This week, Ukraine's Defense Forces set the all-time daily record in the number of destroyed Russian vehicles since the full-scale war began, Ukrainian General Staff data shows. On 29 May, Kyiv forces neutralized 483 Russian vehicles.
The figures put numbers on what Ukrainian commanders and the Defense Ministry have been calling a "logistics lockdown". It is a coordinated campaign to scale up medium-range drone strikes against Russian supply convoys, depots, command nodes, and air defense systems 20–200 kilometers behind the front.
What does record mean?
The figure pushed Russia's cumulative motor-transport losses to 100,713 since February 2022, with 7,704 vehicles destroyed in May alone, a monthly tally that military analyst Oleksandr Kovalenko of the Informational Resistance group expects to clear 8,000 by month's end.
The May 2026 surge is part of a sharp acceleration that began in March, Kovalenko noted, with each of the past three months setting fresh records.
Ukraine's "Logistics lockdown" campaign in action
The Ukrainian Ministry of Defense and General Staff formalized the campaign on 27 May, announcing a $113 million program to channel funds directly to brigades hitting Russian logistics, depots, equipment, and command posts at operational depth.
Western analysts have called the result the most significant operational development of the past week: Australian military strategist Mick Ryan, in his 31 May Substack titled "Highway to Hell," wrote that the program "has entered a new phase of scale and ambition."
What 483 vehicles look like on the ground
The destruction is visible in occupied southern Ukraine.
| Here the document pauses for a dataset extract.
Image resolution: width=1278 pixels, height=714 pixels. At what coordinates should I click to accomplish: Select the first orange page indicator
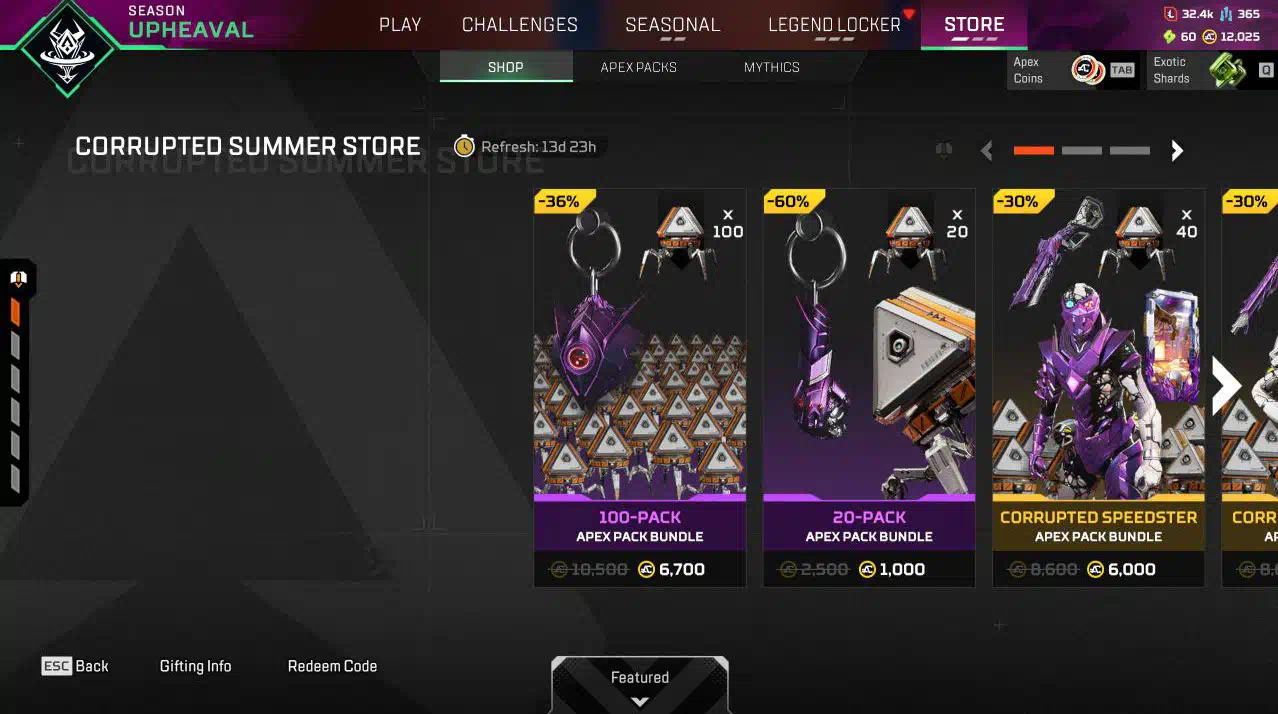tap(1034, 151)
On 31 May, residents of occupied Mariupol reported that Russia had closed the Mangush-Berdiansk highway, diverting traffic onto a jammed coastal alternative via Urzuf.
The day before, Ukraine's Main Intelligence Directorate (HUR) released footage of drone strikes on Russian fuel tankers, trucks, and a trailer along the Crimea–Donetsk corridor between Berdiansk, Melitopol, and Dzhankoi, Euromaidan Press reported on 29 May.
The 412th Nemesis Brigade has separately announced a "massive hunt" on Russian logistics in the south using strike "wings" developed in cooperation with the manufacturer.